Collected data
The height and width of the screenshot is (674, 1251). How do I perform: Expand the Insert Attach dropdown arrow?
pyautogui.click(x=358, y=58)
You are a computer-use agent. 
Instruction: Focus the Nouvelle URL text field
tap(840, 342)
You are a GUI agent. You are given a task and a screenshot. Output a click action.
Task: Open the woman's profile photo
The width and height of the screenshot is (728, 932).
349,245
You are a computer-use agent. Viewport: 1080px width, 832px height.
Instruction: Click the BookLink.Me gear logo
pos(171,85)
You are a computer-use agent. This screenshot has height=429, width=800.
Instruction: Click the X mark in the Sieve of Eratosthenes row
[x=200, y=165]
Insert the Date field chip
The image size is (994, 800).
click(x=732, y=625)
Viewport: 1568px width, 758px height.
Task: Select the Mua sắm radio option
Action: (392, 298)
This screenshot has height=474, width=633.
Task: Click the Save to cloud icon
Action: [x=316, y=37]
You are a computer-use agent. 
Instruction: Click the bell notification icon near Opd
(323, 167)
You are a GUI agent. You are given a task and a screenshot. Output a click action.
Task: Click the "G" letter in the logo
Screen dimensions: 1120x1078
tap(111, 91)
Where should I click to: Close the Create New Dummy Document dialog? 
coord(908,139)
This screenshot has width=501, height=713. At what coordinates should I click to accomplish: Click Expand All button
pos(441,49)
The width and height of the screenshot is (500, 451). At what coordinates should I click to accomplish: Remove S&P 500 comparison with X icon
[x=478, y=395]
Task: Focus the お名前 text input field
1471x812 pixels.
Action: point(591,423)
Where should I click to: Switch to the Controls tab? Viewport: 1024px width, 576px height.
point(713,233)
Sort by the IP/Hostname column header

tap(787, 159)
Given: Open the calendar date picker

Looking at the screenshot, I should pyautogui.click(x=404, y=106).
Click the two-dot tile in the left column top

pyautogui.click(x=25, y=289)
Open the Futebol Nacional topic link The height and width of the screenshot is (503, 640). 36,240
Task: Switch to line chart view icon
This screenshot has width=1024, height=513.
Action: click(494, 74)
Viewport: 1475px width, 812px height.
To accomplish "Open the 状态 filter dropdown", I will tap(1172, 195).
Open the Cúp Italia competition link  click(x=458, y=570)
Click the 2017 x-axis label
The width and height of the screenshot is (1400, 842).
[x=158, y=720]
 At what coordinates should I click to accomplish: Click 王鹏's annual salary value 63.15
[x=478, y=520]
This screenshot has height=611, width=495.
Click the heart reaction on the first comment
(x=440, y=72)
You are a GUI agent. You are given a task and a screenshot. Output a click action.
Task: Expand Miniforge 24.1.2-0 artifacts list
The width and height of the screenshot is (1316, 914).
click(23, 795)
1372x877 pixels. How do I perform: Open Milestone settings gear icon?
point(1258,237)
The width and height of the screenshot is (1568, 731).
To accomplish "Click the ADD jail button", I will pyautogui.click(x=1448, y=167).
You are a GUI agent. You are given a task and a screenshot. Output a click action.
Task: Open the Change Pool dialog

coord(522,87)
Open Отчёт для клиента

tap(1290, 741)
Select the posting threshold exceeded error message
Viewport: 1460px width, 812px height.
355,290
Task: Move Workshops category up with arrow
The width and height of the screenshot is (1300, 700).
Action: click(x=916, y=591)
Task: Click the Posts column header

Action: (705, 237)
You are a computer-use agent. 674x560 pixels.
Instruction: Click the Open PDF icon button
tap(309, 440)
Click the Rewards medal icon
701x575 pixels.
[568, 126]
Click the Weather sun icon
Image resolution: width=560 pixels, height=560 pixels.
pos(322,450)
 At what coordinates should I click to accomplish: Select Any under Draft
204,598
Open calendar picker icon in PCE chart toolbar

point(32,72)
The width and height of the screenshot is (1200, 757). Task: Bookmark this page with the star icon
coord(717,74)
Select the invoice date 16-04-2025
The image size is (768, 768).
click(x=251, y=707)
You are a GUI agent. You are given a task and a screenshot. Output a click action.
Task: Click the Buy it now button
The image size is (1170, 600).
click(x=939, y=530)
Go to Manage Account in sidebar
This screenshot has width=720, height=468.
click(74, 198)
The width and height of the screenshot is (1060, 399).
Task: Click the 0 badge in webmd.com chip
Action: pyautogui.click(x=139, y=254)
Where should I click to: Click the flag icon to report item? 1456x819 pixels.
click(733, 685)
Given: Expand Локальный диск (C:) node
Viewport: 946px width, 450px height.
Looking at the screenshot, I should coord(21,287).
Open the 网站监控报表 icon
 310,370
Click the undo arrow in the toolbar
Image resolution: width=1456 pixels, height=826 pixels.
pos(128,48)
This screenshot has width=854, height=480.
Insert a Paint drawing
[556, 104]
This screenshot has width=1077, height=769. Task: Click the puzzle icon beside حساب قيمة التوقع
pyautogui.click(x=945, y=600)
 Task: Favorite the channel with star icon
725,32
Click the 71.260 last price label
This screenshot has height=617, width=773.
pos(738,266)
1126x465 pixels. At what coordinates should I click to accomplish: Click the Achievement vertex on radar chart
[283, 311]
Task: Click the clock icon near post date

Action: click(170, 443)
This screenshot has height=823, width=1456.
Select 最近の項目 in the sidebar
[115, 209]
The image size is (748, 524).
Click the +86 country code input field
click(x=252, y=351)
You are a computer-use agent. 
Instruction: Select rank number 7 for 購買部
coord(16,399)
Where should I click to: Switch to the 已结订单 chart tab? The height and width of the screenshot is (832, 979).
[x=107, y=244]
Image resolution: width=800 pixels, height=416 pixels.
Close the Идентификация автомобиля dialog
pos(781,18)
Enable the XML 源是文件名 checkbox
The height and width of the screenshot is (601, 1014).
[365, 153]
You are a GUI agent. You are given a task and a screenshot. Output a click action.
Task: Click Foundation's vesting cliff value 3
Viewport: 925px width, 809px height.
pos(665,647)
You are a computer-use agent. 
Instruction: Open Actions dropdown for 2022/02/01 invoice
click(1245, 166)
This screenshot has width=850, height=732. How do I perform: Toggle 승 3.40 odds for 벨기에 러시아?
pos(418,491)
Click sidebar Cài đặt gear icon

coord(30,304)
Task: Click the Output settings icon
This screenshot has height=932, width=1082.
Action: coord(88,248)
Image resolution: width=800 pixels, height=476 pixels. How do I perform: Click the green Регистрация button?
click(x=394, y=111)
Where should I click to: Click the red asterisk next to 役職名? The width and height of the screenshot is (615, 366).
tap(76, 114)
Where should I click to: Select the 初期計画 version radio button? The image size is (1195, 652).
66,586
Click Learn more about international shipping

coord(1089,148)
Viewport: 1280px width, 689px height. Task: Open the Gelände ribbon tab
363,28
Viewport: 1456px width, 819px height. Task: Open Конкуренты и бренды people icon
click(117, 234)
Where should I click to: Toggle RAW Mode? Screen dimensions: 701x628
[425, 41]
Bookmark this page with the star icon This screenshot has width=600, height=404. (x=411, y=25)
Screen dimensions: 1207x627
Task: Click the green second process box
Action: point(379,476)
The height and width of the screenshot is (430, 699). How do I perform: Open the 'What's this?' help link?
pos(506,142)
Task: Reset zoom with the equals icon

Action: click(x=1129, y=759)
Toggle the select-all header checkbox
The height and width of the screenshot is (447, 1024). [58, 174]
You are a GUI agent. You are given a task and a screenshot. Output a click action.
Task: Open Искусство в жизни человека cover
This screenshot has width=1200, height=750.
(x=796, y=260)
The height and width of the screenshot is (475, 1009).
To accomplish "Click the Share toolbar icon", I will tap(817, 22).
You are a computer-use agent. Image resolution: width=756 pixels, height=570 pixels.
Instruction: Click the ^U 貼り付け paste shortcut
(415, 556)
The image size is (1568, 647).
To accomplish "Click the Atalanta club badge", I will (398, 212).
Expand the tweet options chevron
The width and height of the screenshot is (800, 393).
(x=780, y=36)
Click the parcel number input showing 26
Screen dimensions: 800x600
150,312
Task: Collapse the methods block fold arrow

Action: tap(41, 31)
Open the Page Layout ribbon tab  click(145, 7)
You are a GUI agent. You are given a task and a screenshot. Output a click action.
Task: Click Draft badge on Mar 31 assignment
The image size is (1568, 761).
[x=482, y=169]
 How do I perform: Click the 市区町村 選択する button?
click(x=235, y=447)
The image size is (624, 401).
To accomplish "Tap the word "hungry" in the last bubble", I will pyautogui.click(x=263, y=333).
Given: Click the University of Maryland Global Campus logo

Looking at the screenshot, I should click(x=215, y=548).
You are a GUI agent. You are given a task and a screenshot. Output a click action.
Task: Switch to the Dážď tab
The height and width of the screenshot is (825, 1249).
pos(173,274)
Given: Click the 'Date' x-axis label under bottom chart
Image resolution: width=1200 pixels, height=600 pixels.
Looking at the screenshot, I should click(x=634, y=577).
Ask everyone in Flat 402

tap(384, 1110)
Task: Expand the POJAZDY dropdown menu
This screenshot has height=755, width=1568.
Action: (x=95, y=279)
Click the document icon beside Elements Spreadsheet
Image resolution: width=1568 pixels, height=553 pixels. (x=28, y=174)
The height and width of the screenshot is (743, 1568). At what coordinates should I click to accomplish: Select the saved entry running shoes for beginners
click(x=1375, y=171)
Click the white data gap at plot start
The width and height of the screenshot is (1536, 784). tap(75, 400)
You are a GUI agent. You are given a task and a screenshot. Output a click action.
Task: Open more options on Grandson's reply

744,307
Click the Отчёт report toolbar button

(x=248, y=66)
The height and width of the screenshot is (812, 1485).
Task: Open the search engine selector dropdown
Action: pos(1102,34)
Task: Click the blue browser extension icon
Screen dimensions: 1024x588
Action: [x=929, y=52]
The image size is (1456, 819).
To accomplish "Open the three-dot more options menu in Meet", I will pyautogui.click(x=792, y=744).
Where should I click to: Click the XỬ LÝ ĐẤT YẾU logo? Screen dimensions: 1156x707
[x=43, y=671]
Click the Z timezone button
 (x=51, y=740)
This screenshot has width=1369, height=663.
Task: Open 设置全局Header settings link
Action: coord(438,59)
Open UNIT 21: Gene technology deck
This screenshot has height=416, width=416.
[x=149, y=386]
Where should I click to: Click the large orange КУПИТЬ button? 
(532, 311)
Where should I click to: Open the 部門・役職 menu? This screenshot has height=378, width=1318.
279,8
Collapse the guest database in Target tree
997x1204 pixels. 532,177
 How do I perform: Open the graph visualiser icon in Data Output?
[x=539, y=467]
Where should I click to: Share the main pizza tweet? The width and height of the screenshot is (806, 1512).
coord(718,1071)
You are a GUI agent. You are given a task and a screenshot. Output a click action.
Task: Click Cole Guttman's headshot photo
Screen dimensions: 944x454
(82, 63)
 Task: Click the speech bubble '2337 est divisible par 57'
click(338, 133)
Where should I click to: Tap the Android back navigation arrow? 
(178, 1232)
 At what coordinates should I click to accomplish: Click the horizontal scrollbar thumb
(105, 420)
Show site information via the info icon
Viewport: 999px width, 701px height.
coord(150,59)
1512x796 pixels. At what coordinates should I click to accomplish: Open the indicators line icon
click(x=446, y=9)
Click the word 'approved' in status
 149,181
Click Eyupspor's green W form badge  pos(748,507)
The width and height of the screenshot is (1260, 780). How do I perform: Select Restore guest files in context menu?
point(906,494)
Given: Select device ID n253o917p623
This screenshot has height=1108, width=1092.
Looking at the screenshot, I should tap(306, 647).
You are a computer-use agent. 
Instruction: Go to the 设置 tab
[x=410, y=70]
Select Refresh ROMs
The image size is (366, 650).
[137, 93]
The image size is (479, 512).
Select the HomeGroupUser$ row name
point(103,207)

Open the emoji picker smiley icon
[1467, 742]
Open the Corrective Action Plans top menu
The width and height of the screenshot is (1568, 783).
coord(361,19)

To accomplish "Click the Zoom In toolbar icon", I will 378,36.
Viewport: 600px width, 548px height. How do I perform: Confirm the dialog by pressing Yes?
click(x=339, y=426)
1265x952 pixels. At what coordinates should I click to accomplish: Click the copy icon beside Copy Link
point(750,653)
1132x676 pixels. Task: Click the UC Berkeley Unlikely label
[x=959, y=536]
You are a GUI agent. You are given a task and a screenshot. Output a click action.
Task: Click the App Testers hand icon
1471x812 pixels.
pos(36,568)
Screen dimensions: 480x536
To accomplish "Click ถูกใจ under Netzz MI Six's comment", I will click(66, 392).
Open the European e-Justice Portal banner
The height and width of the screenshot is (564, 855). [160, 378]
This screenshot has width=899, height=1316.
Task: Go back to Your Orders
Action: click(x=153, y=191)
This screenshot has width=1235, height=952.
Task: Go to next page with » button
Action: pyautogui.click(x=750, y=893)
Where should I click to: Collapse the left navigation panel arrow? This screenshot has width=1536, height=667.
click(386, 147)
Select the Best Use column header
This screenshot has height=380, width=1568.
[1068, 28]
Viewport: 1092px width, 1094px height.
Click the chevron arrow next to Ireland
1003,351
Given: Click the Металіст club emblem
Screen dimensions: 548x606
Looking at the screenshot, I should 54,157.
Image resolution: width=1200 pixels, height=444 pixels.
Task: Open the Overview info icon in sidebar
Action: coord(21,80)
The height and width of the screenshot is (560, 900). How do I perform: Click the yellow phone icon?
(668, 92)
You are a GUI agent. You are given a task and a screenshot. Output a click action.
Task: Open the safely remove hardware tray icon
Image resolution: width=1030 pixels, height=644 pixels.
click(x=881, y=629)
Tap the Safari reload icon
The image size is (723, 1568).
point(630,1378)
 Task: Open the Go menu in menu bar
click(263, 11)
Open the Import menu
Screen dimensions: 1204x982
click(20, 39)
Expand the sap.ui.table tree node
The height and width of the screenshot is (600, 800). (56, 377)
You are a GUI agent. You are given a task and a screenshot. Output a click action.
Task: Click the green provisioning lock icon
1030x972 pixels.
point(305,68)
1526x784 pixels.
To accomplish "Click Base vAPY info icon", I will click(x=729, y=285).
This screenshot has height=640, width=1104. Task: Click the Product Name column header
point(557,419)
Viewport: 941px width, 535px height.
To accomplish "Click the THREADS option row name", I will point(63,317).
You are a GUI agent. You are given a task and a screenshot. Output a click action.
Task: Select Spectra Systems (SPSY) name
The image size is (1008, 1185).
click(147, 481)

(EXERCISE DESCRIPTION) Run a filter over the data above and keep each line that contains the word "photo".

(YOUR SOLUTION)
Task: Open the woman's profile photo
Task: Click Cole Guttman's headshot photo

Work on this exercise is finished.